Gay marriage is being challenged in the Bay State. Should voters or judges decide?

Should 2nd Graders be educated about AIDS? A family in Saugus, Mass. is upset about the contents of a book brought home by their child on the subject.

If your bride-to-be skipped out on you, sparking a nation-wide search, then re-appeared at first claiming that she had been kidnapped, only to admit soon thereafter that she had run away on her own, would you take her back? If you said you would, then you decided you wouldn't, what would you do?

Should Congress stiffen drivers license requirements? Should drivers licenses be, essentially, national ID cards?

Should Congress raise the tax cap on Social Security taxable earnings?

When is someone going to start going after the "unnamed officials" who leak documents, like the one that was written about in this morning's New York Times?

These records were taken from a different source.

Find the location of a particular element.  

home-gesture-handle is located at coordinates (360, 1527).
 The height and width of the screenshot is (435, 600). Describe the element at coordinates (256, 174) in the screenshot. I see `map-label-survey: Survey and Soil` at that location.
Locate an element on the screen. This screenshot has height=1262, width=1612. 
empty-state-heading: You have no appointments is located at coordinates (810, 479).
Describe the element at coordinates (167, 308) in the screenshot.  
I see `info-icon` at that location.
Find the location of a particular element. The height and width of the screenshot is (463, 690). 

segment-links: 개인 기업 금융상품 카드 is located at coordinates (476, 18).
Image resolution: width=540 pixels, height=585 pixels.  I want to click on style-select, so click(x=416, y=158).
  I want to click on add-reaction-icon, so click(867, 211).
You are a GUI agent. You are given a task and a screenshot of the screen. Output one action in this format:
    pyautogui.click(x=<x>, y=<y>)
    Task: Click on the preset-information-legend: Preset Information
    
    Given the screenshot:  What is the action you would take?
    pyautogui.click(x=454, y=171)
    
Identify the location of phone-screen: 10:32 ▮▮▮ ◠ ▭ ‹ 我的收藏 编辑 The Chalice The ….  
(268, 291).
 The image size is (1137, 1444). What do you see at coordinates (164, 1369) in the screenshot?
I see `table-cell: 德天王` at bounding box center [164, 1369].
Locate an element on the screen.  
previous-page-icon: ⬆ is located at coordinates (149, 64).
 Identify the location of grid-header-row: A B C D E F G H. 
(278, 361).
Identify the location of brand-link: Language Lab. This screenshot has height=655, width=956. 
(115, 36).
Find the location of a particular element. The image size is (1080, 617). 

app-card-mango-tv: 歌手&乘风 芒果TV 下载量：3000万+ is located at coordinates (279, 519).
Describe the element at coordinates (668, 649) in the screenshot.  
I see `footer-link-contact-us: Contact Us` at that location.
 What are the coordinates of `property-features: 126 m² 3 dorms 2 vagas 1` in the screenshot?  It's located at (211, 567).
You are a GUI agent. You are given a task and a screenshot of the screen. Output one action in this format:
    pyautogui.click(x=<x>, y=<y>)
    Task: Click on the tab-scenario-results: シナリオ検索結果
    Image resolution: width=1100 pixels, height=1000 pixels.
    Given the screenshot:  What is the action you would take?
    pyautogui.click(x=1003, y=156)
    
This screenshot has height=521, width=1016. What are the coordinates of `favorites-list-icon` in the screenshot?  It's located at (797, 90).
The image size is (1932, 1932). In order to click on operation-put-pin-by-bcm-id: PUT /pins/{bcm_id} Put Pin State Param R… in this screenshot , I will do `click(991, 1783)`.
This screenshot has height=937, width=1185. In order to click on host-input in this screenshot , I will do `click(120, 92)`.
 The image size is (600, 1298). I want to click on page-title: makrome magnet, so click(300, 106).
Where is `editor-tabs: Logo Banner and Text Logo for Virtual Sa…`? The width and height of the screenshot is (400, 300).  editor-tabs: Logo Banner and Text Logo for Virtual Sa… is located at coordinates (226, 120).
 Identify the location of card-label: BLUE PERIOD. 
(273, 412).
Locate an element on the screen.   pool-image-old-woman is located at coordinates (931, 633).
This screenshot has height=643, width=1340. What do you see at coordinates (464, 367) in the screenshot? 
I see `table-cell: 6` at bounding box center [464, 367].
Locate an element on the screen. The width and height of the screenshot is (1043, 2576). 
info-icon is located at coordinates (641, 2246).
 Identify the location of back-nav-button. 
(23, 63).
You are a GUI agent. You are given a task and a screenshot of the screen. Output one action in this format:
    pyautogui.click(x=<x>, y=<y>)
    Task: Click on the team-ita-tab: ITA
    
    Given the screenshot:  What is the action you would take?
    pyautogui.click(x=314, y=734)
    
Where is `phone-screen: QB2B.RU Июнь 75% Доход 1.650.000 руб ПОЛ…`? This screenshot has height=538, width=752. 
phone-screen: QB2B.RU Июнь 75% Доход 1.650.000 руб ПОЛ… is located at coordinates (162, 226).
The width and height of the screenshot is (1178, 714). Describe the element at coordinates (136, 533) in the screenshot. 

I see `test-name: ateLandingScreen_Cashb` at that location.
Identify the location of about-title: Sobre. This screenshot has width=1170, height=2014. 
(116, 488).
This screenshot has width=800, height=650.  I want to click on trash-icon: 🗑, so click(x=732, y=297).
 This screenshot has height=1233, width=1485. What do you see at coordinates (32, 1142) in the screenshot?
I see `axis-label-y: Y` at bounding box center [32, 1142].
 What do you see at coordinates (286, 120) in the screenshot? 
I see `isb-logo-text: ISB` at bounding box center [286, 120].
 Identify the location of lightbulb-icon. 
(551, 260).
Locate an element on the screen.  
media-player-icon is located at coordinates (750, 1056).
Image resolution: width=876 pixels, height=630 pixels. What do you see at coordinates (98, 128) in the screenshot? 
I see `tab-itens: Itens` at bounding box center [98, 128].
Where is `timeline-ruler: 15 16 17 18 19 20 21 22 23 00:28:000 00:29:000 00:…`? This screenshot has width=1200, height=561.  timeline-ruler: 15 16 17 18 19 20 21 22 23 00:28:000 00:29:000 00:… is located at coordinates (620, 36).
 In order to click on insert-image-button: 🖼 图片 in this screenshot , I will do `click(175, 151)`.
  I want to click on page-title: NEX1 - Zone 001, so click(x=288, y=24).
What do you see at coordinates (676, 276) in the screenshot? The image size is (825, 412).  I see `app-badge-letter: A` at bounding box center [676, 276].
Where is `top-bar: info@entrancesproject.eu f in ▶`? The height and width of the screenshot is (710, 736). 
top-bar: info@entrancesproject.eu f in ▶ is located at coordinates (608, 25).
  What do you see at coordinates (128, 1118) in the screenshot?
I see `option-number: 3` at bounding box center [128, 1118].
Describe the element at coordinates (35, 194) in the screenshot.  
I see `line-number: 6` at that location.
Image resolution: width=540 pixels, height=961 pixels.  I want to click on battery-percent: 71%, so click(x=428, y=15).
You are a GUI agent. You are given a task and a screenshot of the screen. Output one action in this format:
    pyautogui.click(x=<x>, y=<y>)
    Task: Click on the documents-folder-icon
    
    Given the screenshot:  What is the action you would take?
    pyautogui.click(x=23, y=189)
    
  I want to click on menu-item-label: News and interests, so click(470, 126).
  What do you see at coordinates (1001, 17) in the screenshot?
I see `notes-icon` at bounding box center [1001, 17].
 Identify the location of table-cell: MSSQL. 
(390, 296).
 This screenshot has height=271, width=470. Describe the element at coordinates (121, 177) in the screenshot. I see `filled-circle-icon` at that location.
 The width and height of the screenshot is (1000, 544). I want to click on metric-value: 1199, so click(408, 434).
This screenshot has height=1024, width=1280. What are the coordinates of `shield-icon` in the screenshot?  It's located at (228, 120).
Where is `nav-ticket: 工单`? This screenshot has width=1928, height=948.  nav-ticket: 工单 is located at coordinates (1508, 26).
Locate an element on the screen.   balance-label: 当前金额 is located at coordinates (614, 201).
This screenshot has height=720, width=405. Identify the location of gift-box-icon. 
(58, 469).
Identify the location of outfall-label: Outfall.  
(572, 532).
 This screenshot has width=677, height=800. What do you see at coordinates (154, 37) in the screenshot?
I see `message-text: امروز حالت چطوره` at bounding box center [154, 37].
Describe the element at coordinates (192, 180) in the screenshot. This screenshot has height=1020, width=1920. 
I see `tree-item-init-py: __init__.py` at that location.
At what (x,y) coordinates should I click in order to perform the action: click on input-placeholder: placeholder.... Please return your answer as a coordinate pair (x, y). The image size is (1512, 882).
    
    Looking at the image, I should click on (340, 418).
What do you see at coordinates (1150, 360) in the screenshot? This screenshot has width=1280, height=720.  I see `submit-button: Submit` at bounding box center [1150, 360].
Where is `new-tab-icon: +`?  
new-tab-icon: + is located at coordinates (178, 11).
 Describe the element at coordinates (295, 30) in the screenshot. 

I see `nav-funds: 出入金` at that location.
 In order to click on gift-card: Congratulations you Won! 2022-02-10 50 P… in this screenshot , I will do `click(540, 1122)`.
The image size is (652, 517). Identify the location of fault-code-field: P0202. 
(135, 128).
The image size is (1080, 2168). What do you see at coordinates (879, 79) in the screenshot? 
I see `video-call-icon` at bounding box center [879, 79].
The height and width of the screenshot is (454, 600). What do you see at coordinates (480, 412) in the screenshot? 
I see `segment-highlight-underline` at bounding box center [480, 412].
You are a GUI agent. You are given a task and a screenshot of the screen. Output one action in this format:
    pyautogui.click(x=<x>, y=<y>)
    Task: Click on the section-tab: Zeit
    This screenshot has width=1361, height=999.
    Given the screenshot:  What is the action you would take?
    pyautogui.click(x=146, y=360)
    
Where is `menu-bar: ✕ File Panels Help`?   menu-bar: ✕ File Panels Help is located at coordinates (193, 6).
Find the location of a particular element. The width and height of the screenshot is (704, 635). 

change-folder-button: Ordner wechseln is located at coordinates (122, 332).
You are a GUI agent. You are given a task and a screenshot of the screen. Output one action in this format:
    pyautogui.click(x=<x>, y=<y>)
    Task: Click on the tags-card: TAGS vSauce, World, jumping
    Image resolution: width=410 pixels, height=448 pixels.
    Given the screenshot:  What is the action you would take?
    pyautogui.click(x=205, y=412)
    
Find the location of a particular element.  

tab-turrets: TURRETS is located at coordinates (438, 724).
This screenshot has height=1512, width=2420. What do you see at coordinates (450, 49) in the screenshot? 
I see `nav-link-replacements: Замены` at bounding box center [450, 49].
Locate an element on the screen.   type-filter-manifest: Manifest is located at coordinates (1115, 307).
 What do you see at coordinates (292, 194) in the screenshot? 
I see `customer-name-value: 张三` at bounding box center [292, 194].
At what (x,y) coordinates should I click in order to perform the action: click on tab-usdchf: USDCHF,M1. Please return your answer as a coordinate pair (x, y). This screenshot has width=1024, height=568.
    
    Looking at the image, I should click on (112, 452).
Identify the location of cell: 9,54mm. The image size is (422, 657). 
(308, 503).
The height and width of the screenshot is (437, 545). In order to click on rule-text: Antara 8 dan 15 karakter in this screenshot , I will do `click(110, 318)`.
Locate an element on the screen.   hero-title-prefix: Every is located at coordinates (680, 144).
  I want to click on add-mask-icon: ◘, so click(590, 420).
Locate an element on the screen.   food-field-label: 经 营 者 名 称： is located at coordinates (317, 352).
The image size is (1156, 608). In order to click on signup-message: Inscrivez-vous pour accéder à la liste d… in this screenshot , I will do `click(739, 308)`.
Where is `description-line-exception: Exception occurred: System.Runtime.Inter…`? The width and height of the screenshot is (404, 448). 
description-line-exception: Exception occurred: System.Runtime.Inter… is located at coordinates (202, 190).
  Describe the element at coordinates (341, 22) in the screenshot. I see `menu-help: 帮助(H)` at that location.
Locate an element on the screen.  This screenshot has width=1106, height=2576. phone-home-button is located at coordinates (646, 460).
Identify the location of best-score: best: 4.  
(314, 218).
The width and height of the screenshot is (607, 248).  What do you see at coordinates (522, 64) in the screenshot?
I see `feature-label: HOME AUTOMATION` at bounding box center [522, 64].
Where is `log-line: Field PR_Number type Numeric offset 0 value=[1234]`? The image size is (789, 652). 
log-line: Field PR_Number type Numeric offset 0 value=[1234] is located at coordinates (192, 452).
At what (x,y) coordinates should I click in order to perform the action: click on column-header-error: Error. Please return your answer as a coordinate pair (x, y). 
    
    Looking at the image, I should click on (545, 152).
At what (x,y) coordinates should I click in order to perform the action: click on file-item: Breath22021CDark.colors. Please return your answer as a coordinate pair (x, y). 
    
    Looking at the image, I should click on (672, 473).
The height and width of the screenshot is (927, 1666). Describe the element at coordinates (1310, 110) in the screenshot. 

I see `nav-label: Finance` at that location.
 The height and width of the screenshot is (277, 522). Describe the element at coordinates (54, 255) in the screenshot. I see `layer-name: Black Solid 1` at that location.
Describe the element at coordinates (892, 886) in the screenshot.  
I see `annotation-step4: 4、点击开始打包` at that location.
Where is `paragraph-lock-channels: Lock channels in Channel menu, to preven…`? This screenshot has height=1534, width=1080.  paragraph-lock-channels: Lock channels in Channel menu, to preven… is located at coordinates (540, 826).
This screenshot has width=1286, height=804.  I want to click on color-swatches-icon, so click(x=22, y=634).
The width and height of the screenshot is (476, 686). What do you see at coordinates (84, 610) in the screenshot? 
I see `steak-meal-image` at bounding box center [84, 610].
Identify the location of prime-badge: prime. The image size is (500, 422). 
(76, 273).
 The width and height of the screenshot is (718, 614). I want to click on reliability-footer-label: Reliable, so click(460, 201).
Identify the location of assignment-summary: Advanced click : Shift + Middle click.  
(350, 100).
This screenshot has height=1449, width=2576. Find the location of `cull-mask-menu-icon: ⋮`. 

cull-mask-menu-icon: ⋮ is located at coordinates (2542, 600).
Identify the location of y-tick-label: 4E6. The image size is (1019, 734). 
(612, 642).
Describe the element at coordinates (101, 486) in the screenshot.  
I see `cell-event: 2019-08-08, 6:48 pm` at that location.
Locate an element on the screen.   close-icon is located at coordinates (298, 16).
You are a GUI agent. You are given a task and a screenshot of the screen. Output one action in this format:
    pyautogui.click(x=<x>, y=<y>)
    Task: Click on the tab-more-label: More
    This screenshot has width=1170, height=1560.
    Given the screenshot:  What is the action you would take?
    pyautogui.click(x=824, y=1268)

Iran says it will pursue Uranium enrichment.

Monday, May 02, 2005

NEWS AND VIEWS

More articles are appearing about the disintegration of Christianity in Europe. Here is one from the Boston Globe.

Another example of how the American university campus is no longer (if it ever was) a sanctuary for people seeking the free exchange of ideas.

Nukes in the news...

Iran moves forward with it's nuclear program.

Here is a call for a new nuclear strategy for the U.S., as we are still, apparently, in Cold War mode. It is definitely something worth thinking about.

North Korea test-fires a short-range missile. When will the Japanese and South Koreans be forced to start their own nuclear and missile programs?

Finally, what do American soldiers do when they return from a war-zone? The answer is here.

WBZ RADIO THIS WEEK

I will be doing two overnight shows on WBZ-Boston this week. I will be on-the-air from Midnight to 5 AM on Wednesday (5/4) and Thursday (5/5). WBZ can be found at 1030 on the AM dial. I will post links to articles I am considering for the show each night before I go in to the station.